Zwei alte Festungstürme sichern die Hafeneinfahrt von La Rochelle an der Atlantikküste: Der Tour St.-Nicolas und der Tour de la Chaine. Beide aus dem 14. Jahrhundert.
Wie der Name des Letzteren schon verrät, konnte im Spätmittelalter eine schwere Eisenkette zwischen den Türmen gespannt werden, was jedes Segelschiff an der Rein- oder Rausfahrt hinderte und sicher manche böse Überraschung verhindert hat…
Heute geht es nicht mehr so kriegerisch zu.
Spektakuläre Bilder liefern eher die Klippenspringer-Meisterschaften, die hier 2011 und 2013 vor zehntausenden Zuschauern ausgetragen wurden.
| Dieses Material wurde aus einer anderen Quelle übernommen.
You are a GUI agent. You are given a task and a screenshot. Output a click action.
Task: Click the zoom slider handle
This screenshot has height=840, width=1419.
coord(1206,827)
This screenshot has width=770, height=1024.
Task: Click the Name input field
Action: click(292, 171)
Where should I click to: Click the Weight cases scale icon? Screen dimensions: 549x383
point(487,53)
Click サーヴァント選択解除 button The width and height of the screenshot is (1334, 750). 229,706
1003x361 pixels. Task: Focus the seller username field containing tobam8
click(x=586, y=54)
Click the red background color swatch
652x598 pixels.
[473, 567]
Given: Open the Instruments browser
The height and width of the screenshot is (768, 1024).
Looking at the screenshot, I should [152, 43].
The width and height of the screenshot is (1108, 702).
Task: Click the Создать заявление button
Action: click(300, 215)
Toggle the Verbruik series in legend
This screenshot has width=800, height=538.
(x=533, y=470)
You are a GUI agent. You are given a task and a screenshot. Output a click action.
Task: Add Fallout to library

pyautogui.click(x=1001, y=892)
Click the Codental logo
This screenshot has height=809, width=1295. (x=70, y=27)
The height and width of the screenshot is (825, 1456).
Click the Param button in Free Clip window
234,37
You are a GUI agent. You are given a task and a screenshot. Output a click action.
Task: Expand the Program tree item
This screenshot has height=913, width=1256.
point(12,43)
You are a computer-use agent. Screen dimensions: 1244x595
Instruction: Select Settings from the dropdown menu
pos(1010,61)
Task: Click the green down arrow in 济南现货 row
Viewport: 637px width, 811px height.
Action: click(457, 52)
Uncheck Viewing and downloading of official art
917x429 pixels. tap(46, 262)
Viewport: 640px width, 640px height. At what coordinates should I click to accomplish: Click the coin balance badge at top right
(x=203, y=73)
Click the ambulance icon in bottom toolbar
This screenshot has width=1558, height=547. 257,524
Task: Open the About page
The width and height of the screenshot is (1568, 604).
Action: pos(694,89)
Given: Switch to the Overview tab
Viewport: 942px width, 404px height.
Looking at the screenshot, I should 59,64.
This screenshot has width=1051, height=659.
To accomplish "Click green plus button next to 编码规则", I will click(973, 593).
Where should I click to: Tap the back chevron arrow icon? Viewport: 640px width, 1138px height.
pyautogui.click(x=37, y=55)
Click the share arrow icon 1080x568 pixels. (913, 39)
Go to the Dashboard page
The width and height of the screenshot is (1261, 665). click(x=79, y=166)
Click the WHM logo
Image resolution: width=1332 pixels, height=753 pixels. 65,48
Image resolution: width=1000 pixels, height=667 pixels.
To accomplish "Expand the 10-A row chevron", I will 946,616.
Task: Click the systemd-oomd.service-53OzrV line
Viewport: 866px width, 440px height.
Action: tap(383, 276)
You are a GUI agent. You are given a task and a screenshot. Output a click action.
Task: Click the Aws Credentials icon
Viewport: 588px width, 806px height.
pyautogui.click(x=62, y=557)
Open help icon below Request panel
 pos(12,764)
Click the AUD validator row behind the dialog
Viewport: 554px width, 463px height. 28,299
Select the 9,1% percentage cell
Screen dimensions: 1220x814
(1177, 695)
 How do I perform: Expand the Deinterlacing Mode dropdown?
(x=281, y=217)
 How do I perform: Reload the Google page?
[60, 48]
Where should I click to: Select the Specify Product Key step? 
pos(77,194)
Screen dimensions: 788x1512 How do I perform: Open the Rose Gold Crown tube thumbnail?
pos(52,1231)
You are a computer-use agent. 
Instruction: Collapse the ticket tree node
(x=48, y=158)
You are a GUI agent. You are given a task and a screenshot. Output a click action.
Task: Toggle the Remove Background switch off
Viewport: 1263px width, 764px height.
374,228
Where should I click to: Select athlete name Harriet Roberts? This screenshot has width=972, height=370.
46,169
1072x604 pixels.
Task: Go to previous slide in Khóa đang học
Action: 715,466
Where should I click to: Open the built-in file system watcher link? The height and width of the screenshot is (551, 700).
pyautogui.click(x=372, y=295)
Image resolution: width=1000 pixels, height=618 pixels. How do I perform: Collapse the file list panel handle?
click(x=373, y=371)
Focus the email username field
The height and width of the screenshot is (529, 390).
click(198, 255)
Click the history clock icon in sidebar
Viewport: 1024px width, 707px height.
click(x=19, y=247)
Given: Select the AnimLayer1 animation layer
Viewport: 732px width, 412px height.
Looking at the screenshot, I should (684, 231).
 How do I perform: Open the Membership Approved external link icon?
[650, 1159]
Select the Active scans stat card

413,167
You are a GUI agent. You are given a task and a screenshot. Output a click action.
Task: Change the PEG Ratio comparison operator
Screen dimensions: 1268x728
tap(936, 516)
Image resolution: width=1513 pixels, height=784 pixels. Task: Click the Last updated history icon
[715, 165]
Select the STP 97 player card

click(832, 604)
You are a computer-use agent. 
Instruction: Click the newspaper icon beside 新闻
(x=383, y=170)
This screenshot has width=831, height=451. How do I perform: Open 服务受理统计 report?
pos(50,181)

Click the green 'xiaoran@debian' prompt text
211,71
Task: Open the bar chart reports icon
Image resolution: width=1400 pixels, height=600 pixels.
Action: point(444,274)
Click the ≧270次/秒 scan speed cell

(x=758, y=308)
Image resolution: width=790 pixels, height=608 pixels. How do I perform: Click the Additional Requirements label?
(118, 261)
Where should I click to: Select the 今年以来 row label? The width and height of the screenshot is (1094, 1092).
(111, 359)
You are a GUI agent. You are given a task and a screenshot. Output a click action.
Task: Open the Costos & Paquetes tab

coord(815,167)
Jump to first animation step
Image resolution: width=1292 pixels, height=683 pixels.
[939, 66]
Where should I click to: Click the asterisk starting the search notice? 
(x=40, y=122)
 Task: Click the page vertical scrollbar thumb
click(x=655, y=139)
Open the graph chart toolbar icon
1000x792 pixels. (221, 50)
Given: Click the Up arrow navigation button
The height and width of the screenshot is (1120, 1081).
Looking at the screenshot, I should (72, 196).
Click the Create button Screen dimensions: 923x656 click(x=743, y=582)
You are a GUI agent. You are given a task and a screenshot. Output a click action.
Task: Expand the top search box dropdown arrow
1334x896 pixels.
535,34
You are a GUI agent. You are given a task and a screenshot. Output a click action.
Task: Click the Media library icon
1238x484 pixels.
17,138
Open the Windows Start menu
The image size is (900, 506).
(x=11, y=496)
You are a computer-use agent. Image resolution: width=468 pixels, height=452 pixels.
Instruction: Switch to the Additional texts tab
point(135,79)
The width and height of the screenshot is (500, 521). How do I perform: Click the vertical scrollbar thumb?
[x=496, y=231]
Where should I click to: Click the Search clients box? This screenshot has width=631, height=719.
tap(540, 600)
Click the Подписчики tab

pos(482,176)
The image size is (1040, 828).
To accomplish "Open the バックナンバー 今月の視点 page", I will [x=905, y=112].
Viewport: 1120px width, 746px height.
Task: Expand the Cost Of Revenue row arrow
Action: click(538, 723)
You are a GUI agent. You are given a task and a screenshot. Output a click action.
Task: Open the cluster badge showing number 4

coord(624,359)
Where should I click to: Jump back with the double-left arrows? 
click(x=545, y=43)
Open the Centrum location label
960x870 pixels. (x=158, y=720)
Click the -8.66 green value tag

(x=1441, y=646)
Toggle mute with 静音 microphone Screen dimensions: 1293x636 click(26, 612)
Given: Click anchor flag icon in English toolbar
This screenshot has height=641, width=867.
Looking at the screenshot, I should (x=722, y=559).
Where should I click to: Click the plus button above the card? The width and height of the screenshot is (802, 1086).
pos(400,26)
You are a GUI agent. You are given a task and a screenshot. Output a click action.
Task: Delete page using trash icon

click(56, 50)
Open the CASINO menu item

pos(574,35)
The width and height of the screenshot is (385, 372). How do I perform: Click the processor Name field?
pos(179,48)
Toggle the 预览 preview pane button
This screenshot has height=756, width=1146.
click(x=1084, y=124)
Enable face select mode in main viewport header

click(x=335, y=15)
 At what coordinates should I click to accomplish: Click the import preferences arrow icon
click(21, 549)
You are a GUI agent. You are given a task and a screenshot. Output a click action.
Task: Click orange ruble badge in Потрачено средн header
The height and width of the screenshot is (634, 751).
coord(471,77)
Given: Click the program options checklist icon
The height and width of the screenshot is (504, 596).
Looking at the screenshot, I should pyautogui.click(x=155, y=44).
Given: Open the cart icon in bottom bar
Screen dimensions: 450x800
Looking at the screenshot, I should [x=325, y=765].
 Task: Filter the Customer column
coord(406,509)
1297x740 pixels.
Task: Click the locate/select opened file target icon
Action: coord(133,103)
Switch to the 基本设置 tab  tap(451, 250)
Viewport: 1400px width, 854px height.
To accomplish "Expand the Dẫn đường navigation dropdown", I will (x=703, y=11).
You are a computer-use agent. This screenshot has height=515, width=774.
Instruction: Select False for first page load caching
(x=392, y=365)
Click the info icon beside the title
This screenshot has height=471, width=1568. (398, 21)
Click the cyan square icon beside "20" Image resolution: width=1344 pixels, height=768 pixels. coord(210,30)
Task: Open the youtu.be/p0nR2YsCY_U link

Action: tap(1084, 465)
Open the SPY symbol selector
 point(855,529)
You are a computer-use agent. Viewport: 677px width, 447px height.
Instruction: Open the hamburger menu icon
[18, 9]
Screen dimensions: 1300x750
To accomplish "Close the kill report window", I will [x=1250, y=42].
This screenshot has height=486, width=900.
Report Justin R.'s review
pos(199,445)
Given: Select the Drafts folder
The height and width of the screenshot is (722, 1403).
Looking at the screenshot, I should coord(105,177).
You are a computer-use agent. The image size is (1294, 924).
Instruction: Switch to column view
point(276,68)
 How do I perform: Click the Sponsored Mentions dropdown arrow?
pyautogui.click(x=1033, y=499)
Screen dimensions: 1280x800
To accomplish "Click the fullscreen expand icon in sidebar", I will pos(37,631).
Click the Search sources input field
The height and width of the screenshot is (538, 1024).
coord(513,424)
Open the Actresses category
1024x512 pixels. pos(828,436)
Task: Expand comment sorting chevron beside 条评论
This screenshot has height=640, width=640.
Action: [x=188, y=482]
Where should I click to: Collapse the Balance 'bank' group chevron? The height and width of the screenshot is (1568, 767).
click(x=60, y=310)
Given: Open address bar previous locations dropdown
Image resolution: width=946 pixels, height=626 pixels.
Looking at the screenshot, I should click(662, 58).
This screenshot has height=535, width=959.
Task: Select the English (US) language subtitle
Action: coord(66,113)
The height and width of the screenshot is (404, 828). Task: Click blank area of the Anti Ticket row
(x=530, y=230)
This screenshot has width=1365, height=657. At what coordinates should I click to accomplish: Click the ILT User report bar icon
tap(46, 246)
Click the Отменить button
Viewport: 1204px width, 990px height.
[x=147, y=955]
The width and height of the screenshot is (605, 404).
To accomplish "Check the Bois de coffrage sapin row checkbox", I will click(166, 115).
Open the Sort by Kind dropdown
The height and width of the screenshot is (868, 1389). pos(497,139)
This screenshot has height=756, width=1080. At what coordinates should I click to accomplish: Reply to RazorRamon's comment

Die Sprungbrett-Akrobaten stürzten sich aus 27 Meter Höhe vom Tour St. Nicolas mit wirbelnden Salti und Schrauben ins dunkelgrüne Wasser des Hafenbeckens.
Eine reichlich geschichtsträchtige Location hatte sich Veranstalter Red Bull da ausgesucht:
Der fünfeckige Tour St. Nicolas ist mit insgesamt 42 Metern der Höhere der beiden und selbst eine kleine Festung mit dicken Mauern, Schießscharten und Brustwehren innerhalb der einstigen Festung La Rochelle.
Er wurde lange als Gefängnis genutzt und war ein entscheidender Teil der Befestigung während der Religionskriege.
Die Fortifikation des Hafens war auch bitter nötig, denn La Rochelle galt nach einem Massaker an 30 katholischen Priestern 1565, deren Leichen die Mörder vom benachbarten Tour de la Laterne ins Meer geworfen hatten, als „Hauptstadt der Protestanten“.
Der Gegenschlag der königlich-katholischen Seite folgte prompt.
Wenige Monate nach der blutigen Bartholomäusnacht in Paris begann der Herzog von Anjou 1573 eine sechsmonatige Belagerung von La Rochelle. Der spätere König scheiterte, da die Stadt von der Seeseite aus versorgt wurde.
54 Jahre später studierte Kardinal Richelieu die Belagerung und zog seine Lehren daraus, als er losschlug.
Er ließ 1627 erstmal einen zwölf Kilometer langen Damm bauen, der den Hafen der rebellischen Stadt vom Meer und ihren britischen Verbündeten abschnitt.
Nach einjähriger Belagerung waren die meisten Verteidiger verhungert, der Rest ergab sich.
Und vom kriegerischen Kardinal blieb ein hübsches Gemälde im kollektiven Gedächtnis, das ihn in schimmernder Rüstung mit wehhendem roten Umhang auf „seinem Damm“ zeigt (Henri Motte malte es freilich erst 1881).
Die Türme am Hafen sind darauf nicht zu sehen, was daran liegt, dass der Gotteskrieger und seine Eskorte aus Mönchen in Richtung Meer schauen, wo die Englänger gegen Wind und Wellen kämpften..
Das windige Wetter hat sich seit des Kardinals Zeiten nicht sonderlich verändert. Die Turmspringer des „Red Bull Cliff Diving“ hatten 2011 mit Windgeschwindigkeiten von bis zu 80 Stundenkilometern zu kämpfen – und warfen sich trotzdem akrobatisch in den aufgewühlten nassen Abgrund.